Three days ago I put up a post reporting on (and showing videos of) the distress of Haredi (ultra-Orthodox) Jews whose El Al flights from New York to Tel Aviv was delayed by weather. The sources quoted, and the tapes I presented, appeared to show that the Haredi passengers, extremely worried about flying on the Sabbath (that’s not allowed), verbally and perhaps physically abused the airline staff, forcing one of the two flights to be diverted so the passengers could be on the ground during Sabbath (the other flight couldn’t divert because of a passenger’s medical problem).
Reader Orli, however, called my attention to an article in Tablet noting that the scenario above was misleading on four counts. I’ll excerpt the Tablet report:
So what really happened en route from New York to Tel Aviv? As we now know, three noteworthy things: First, the delay was caused because the crew arrived at the airport three hours late. Sure, it was snowing, and the roads were a slushy hellscape, but virtually all of the flight’s 400 passengers realized that and had the good sense to allow plenty of time for travel. The professionals of El Al weren’t quite as attentive or wise.
Even more maddening, once the passengers, still on the ground and growing irate, learned that the flight would not land in Israel in time for Shabbat, many asked to return to the gate so that they could leave the plane and spend the weekend stateside before making other travel arrangements. The flight’s captain asked everyone to sit down and buckle up, promising his passengers that he was merely taxiing back to the gate. Instead, without providing any further updates, without adhering to the requisite safety protocols, and in blatant violation of his promise, he simply took off for Israel.
Under the circumstances, you’d understand why the passengers, having been disrespected and lied to, might be upset. But the best was yet to come: When Yehuda Schlesinger, a passenger aboard Flight 002 and a reporter for Yisrael Hayom, returned home from Athens, he saw the viral video that allegedly documented those rascally Haredi men flexing their muscles and threatening violence.
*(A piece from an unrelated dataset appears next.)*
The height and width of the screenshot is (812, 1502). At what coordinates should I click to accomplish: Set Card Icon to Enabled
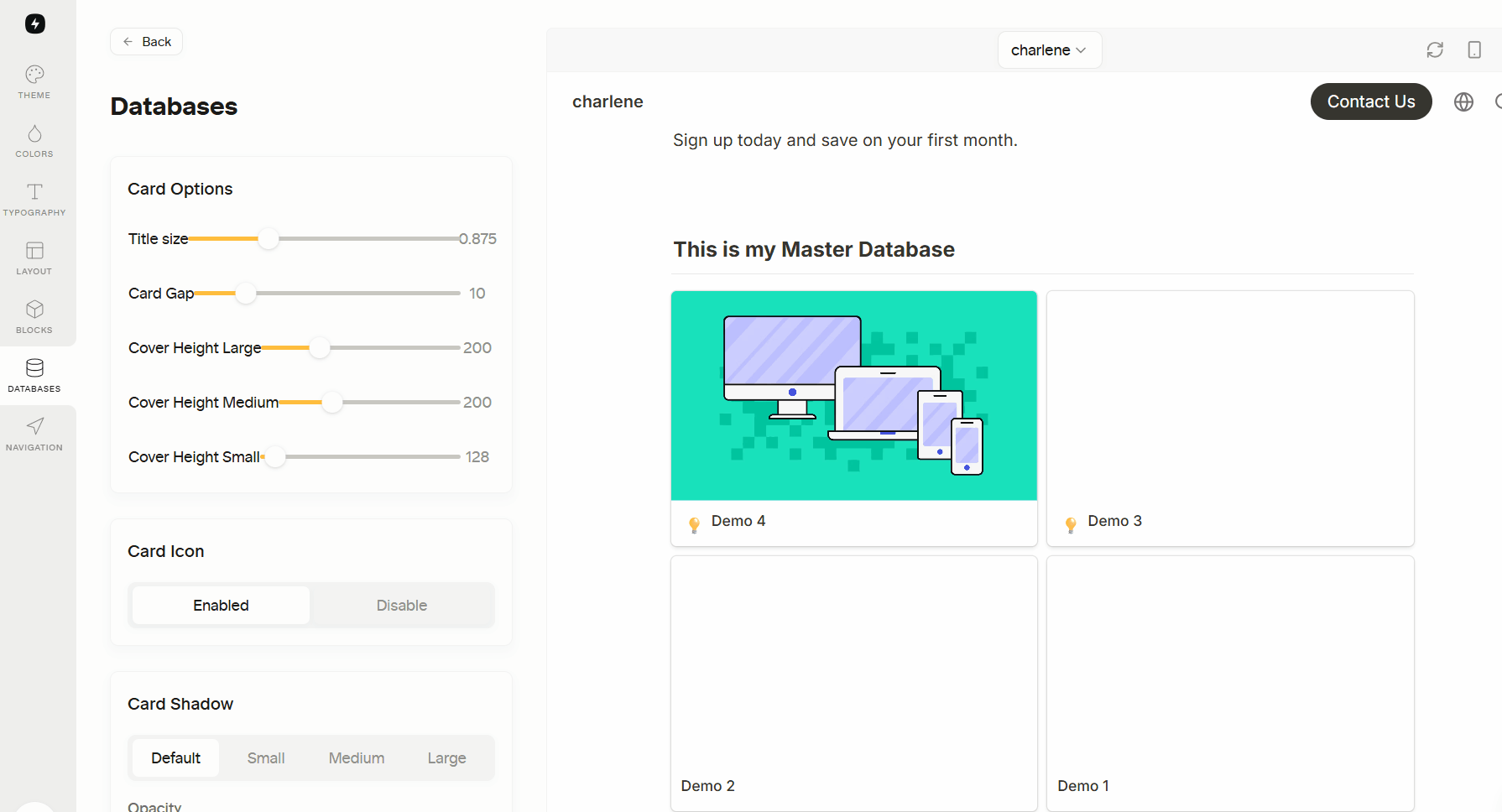pos(221,606)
He recognized the clip, because he had shot it with his smartphone on Thursday night and shared it on social media. There was only one small problem: The video Schlesinger took was of Haredi men singing and dancing to cheer each other up under difficult circumstances; the video shown on Israeli TV was edited and given a radically different soundtrack, one featuring men shouting in a menacing fashion. When Schlesinger, incensed, pointed this out to Israel’s Channel 10, they apologized and claimed that the soundtrack was swapped due to technical trouble. The term for that in Yiddish is fake news.
And the objectors weren’t all Haredim:
Far from being uniformly Haredi, as early press reports insisted, the passengers who rushed against the clock in Greece were a wildly diverse bunch: black hatters and wearers of knitted kippot, Ashkenazim and Sephardim, men and women from all across Israel with nothing much in common save for the tradition that has bound us all for millennia.
While I’m not trying to make light of the excesses of Judaism, which is as ridden with superstition as other faiths, I feel I have to correct my earlier report (I’m assuming here the Tablet story is correct). I’ve made a note on the earlier report that it is likely to be erroneous.